Se há dia que eu considero, até por razões pessoais, que deva ser celebrado, é o "Dia dos Avós", e por duas ou três questões fundamentais.
Vive-se hoje numa sociedade em que o papel da família tende a esbater-se. Em que pai e mãe trabalham, ( quando trabalham...) e em que os avós, ao invés de serem encarados como elementos enraízadores da família, são antes vistos como um peso que se despeja num qualquer lar ao virar da esquina, sendo que as razões economicistas da escolha desse lar se sobrepõem às razões de qualidade de vida e humanidade com que os idosos devem ser tratados. Todos os dias os meios de comunicação nos dão notícia do desprezo e ausência de sensibilidade humana mínima a que são votados muitos idosos, quer por quem os acolhe, quer pelas famílias que se "esquecem", literalmente, dos seus familiares, passando-se por vezes anos sem que os visitem nos lares de acolhimento, e havendo mesmo milhares de casos conhecidos em que familiares internam nos hospitais do estado os seus idosos com o claro objectivo de nunca mais de lá os quererem retirar. É dramático e chocante, e diria até, criminoso, assistir a isto.

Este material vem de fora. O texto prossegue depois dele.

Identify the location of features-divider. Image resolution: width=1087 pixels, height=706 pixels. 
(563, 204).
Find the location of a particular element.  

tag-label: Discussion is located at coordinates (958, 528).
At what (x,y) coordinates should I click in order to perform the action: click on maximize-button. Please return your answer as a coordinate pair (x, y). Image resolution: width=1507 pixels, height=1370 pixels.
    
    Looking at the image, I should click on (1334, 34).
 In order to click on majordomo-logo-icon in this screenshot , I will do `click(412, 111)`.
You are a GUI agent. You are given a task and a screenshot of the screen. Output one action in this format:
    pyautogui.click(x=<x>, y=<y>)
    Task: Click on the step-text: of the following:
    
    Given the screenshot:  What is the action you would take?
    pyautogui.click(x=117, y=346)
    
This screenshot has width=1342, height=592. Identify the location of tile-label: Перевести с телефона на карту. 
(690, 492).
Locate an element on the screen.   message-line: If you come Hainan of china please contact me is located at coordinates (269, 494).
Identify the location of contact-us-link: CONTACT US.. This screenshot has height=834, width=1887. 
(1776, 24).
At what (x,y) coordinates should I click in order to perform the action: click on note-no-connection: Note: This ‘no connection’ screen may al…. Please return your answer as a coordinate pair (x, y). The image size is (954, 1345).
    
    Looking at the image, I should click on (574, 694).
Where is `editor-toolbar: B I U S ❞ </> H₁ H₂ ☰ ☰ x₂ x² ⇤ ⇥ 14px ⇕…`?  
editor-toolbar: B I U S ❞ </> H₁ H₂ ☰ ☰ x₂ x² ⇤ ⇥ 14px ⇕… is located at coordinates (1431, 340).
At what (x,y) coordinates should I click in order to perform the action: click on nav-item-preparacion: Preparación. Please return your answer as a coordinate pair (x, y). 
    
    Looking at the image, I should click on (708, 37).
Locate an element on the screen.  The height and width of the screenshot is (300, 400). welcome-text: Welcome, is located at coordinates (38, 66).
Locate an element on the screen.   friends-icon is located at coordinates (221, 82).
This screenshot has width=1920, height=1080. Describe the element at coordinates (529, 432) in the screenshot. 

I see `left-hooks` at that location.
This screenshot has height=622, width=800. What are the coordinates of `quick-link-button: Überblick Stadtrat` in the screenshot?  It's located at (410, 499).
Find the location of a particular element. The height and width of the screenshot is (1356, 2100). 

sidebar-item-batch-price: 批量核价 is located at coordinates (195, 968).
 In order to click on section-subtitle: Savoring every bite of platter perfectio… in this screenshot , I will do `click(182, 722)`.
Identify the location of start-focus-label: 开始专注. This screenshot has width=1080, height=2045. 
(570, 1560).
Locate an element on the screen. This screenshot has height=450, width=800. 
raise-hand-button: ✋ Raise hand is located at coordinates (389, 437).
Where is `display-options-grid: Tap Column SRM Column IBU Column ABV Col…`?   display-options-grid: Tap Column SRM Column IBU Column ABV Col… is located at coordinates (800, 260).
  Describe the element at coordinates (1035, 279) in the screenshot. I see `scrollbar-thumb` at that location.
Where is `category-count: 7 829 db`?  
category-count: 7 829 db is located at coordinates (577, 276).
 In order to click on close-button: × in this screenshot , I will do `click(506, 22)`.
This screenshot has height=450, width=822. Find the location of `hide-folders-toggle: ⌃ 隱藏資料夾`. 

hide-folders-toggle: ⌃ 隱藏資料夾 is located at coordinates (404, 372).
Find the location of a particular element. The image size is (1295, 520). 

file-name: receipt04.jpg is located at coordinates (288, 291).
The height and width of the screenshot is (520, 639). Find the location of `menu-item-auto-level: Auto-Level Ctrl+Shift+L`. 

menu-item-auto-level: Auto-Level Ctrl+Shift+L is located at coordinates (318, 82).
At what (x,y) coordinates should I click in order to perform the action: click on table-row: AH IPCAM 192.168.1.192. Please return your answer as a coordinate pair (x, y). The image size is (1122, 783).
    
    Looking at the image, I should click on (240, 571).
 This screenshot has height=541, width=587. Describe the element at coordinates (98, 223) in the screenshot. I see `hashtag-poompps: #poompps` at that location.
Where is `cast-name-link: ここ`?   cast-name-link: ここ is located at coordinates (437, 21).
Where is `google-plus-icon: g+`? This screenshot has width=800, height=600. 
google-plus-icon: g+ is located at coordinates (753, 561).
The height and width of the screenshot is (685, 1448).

Não quero nem devo iludir o facto de que em muitos casos os filhos não têm outra alternativa ao internamento dos pais em lares. Mas se têm que o fazer, devem fazê-lo com a dignidade, humanidade e respeito que aqueles merecem, quanto mais não seja, porque se sacrificaram, ao longo de uma vida, por proporcionar aos filhos a qualidade de vida e educação que eles próprios, na maioria dos casos, nunca tiveram. Felizmente, identifico muitos casos em que filhos e famílias cuidam e integram no seio familiar, de maneira extremosa, os seus pais e avós, bem como lares que são, independentemente dos preços cobrados, escolas de humanidade.
Há umas décadas atrás, os idosos eram encarados como um valor importante no seio familiar. Um esteio, um factor de transmissão de valores, padrões de vida e conhecimentos; elementos cuidadores e ensinadores das gerações mais jovens. Nas sociedades mais primitivas sempre houve esse olhar sobre os mais velhos. Nas sociedades modernas parece que, afinal, nada disso é já importante e os idosos são olhados como desnecessários e completamente descartáveis.
A minha experiência pessoal é a de quem foi criado e educado pelos avós a partir dos seis anos de idade. Dou graças a Deus porque o amor que os meus avós e a minha família me dedicaram, não permitiu que eu sentisse grandemente a ausência dos pais. Foi-me consagrado pelos meus avós, o mesmo amor e cuidado que já tinham dedicado aos seus filhos. Numa determinada altura, eu senti-me mesmo como um pequeno "príncipe" no meio de tantos cuidados e afectos que me eram dispensados. Devo muito aos meus avós. Sei que a sua vida teria sido um pouco diferente se não tivessem que, depois de criados sete filhos, terem que criar e educar ainda um neto. Não me consta que alguma vez se tenham queixado desse facto. E tenho a certeza de que muitas vezes tiveram razões para isso, em especial porque o seu relacionamento, em busca do melhor para mim, com os meus pais, não foi fácil, ou mesmo porque a minha entrada na adolescência e fase inicial da juventude também lhes não facilitou a vida.
Dos meus avós, não me lembro de alguma vez ter recebido um açoite ( e se recebesse teria sido provavelmente merecido, porque como também diz o adágio, "quem dá o pão, dá a educação" ), apenas cuidado e carinho. Lamento que tivessem partido cedo, que eu não tivesse usufruido, por mais tempo, da sua companhia.
Não me lembro de quantos brinquedos me compraram, provavelmente poucos - na minha geração as crianças eram, na generalidade, quem fabricava os seus próprios brinquedos - mas lembro o amor que me dedicaram, os meus avós, enquanto viveram.
Hoje, na certeza de que os avós devem voltar a ser encarados como um valor seguro de enraizamento familiar e como cuidadores preferenciais dos netos, deixo aqui esta homenagem pública aos meus avós maternos, Gertrudes Serra e José Lourenço, e a tudo aquilo que ao fim de muitos anos ainda representam para mim, mesmo estando ausentes fisicamente.